• Aqueous phase reforming;
  • Catalytic transfer hydrogenation;
  • Glycerol;
  • Hydrogenolysis;
  • Propanediol


The rise in chemical transesterification of plant triglycerides towards biodiesel is unbowed and thus the available amount of glycerol is still increasing. The produced amount overruns the chemically used portion. Various ways to convert glycerol have been shown recently to yield attractive intermediates and final products. One of the options of future chemical utilisation of glycerol might be its conversion to propanediols (1,2-PDO (propylene glycol), 1,3-PDO (trimethylene glycol)) by hydrogenolysis. 1,2-PDO finds various applications in chemical industries; 1,3-PDO is mainly used for the manufacture of polymers.

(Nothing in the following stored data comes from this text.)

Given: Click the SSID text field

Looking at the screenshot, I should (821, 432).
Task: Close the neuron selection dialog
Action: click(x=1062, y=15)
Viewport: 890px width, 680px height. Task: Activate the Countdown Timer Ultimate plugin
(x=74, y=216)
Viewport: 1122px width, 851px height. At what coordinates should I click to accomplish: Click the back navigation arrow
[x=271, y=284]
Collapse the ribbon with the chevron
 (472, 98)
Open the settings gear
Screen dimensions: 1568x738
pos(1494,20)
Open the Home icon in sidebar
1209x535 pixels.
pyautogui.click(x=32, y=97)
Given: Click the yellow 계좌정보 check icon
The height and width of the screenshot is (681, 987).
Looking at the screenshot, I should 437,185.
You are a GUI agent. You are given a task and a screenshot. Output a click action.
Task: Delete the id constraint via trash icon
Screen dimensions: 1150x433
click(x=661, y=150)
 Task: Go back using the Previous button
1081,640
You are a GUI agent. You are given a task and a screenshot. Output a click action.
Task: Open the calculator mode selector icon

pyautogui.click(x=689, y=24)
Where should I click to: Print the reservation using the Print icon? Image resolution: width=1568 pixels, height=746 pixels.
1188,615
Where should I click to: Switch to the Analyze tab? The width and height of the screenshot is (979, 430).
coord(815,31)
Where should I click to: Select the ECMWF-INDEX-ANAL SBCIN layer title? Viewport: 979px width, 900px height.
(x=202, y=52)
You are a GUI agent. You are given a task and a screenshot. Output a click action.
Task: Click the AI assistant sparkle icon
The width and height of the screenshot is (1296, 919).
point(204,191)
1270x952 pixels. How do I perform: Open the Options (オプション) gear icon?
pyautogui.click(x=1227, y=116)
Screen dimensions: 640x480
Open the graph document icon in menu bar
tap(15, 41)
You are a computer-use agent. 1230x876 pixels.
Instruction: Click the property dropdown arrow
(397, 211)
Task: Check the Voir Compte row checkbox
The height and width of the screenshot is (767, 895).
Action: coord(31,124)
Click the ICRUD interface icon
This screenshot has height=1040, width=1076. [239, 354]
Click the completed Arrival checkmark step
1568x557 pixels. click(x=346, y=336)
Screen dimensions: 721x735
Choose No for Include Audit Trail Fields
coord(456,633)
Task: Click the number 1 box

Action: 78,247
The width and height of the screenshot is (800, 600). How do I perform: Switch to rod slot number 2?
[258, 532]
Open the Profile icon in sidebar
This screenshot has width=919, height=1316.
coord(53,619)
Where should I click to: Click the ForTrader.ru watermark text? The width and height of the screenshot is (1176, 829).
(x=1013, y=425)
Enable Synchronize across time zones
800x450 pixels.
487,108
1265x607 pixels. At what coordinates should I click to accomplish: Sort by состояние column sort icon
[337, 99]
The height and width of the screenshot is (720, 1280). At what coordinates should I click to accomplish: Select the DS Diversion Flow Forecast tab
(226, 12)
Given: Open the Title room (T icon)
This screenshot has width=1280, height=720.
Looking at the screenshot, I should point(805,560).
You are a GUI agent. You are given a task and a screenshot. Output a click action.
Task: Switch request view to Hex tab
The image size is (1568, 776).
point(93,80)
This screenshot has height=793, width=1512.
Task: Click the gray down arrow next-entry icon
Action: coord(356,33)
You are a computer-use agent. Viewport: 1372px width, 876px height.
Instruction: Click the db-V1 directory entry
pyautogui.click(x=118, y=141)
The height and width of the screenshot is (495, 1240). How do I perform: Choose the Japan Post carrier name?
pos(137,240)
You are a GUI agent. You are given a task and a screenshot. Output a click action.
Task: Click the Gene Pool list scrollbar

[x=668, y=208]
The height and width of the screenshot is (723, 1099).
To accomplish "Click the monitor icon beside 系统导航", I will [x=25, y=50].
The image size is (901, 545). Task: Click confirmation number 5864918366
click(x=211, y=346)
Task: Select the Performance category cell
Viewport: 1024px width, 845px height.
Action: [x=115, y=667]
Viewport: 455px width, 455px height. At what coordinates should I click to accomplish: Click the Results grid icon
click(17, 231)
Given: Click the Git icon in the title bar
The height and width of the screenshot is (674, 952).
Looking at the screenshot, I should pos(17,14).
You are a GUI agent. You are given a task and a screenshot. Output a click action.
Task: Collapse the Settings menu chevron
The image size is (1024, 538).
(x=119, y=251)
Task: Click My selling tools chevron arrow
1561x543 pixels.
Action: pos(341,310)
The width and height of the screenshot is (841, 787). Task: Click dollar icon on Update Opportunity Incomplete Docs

A synthesis route via glycerol might substitute present industrial syntheses using for example propylene oxide. Such an alternative synthesis route might run in the presence of externally fed hydrogen or by use of in situ generated hydrogen that can be supplied for example by glycerol aqueous phase reforming (APR) and/or catalytic transfer hydrogenation (CTH) using hydrogen donor molecules. A very attractive approach seems to be the use of formic acid as hydrogen donor for CTH because only carbon dioxide is liberated as a by-product. This paper summarises most significant reports of the last decade, dealing with the production of PDOs via glycerol hydrogenolysis by in situ generated hydrogen.